_What you will do_
Set down the data below verbatim, from the line containing "The image size is (540, 960). Describe" through the line containing "so click(x=728, y=174).", with both of those lines included.

_Material for the task_
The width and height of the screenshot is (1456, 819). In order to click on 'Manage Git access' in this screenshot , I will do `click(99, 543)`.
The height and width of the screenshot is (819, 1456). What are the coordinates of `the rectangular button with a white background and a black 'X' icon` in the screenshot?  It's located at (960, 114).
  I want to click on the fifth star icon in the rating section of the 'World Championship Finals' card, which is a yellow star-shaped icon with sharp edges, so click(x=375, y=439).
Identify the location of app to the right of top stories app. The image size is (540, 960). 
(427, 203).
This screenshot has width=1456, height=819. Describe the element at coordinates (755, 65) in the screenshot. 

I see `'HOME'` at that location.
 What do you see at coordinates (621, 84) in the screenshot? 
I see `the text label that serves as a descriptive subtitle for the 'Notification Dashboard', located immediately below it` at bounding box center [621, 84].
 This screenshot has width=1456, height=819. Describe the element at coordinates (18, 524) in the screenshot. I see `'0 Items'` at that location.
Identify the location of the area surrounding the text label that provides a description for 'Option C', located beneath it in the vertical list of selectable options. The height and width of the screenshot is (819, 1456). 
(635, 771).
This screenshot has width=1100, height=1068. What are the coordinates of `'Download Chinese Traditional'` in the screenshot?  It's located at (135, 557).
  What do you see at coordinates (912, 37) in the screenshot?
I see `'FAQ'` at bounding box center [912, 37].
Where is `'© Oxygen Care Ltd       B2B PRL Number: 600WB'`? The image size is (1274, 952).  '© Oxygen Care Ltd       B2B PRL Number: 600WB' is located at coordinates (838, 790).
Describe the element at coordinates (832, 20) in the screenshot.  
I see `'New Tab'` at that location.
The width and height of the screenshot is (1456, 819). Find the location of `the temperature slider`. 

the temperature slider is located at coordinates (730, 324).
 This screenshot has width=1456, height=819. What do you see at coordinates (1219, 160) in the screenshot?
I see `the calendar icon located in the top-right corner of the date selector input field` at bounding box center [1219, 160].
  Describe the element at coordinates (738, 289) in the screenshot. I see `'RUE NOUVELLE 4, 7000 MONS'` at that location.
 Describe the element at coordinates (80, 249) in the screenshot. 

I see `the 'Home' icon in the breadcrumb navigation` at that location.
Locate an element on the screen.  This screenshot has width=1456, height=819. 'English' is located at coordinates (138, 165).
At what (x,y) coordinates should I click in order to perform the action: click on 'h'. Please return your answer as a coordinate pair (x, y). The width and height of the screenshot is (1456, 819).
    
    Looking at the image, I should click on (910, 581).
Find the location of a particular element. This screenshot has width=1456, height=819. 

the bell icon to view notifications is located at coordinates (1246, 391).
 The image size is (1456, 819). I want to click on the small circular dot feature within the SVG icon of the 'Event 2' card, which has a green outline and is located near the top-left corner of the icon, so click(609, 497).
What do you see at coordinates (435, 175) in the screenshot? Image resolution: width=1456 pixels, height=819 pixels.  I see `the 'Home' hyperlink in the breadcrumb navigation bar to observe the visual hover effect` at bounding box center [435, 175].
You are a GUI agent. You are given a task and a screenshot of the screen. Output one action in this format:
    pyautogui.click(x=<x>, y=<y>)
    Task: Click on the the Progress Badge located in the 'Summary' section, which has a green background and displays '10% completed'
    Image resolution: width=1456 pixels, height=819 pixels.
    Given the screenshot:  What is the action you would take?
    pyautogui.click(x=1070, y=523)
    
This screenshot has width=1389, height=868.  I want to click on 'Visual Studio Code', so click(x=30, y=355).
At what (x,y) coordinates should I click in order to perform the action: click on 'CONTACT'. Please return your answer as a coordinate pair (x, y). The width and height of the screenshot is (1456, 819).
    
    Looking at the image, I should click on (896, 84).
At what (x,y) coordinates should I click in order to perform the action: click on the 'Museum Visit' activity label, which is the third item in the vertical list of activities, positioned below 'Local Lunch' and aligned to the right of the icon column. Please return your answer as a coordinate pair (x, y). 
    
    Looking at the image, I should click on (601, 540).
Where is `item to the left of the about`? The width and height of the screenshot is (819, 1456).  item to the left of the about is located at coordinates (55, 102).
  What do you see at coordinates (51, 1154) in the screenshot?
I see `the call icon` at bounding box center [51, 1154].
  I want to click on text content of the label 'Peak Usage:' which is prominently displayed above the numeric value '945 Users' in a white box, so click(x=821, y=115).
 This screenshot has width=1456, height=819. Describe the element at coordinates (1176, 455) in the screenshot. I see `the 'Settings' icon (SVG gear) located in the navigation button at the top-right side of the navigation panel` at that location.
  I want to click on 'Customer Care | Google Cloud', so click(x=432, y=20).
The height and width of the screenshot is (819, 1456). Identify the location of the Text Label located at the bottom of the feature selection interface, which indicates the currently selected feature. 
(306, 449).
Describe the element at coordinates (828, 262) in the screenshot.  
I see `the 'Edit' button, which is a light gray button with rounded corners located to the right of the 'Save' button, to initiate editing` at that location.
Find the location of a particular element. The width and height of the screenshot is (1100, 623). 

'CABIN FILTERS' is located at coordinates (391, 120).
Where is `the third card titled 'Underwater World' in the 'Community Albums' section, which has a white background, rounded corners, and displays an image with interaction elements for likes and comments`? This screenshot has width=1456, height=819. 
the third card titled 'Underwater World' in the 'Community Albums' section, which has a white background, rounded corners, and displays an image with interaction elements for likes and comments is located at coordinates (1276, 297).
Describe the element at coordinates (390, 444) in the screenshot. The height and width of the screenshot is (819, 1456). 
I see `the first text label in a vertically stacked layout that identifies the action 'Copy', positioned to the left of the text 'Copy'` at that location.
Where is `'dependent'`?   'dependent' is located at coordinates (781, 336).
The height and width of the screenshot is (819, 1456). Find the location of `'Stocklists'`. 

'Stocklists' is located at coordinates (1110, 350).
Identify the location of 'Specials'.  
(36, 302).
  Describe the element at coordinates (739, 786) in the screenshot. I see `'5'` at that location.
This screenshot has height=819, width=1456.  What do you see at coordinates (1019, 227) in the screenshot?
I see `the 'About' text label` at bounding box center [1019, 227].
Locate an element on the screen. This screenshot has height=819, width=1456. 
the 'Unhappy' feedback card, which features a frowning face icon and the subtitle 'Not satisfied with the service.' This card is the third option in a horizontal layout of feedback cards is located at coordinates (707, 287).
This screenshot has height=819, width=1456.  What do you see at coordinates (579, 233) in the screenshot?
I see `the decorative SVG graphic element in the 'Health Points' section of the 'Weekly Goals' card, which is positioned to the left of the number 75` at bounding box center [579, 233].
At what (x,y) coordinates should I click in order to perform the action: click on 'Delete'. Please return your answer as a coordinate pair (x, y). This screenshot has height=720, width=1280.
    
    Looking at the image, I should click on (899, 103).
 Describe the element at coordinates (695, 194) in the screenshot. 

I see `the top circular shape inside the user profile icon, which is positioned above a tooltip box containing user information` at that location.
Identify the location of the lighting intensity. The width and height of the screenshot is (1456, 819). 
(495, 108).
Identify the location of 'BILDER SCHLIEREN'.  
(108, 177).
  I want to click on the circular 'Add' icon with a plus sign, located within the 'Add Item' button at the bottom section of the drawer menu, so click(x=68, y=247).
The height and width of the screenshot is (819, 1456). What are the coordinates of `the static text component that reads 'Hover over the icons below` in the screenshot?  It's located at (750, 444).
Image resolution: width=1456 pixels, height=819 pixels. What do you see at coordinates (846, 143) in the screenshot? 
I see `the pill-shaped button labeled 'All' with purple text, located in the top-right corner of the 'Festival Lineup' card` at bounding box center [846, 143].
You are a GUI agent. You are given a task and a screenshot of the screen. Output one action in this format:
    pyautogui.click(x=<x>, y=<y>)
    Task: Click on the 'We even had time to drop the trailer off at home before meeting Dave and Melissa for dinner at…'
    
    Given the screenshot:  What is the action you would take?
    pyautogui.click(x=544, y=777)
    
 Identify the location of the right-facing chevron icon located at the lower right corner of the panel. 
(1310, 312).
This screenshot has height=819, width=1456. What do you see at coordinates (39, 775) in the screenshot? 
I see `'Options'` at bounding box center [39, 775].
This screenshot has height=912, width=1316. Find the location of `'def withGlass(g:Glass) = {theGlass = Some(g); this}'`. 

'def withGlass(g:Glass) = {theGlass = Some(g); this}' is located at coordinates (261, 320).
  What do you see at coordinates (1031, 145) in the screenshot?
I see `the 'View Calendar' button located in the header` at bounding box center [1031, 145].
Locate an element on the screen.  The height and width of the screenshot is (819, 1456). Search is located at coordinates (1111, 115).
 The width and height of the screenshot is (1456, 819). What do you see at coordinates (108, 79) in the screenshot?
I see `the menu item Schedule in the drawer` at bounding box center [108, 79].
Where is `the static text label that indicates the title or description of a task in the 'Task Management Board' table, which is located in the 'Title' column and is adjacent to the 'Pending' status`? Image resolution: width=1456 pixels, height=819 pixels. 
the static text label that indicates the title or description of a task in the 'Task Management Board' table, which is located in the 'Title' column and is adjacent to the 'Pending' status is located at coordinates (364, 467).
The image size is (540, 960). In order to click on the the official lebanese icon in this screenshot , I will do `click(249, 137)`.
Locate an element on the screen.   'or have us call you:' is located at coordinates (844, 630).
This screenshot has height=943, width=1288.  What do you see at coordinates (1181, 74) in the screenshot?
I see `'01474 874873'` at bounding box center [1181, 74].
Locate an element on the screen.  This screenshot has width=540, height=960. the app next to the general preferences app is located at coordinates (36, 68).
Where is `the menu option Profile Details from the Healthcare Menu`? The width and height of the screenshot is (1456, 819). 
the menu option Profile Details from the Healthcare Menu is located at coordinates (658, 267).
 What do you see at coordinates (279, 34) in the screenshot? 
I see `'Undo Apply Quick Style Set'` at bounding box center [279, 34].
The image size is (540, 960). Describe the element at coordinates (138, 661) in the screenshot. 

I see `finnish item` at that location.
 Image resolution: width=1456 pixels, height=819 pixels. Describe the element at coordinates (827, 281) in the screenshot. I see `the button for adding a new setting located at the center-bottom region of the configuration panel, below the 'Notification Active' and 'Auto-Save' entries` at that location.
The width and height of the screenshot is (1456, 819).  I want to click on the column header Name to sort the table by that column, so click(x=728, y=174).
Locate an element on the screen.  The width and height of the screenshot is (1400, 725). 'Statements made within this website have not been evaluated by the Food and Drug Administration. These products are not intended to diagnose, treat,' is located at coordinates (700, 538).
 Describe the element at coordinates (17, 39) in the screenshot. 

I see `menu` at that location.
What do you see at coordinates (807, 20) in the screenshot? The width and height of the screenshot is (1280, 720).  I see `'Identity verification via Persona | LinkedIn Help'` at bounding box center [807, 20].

_Finished answer_
The image size is (540, 960). Describe the element at coordinates (138, 661) in the screenshot. 

I see `finnish item` at that location.
 Image resolution: width=1456 pixels, height=819 pixels. Describe the element at coordinates (827, 281) in the screenshot. I see `the button for adding a new setting located at the center-bottom region of the configuration panel, below the 'Notification Active' and 'Auto-Save' entries` at that location.
The width and height of the screenshot is (1456, 819).  I want to click on the column header Name to sort the table by that column, so click(x=728, y=174).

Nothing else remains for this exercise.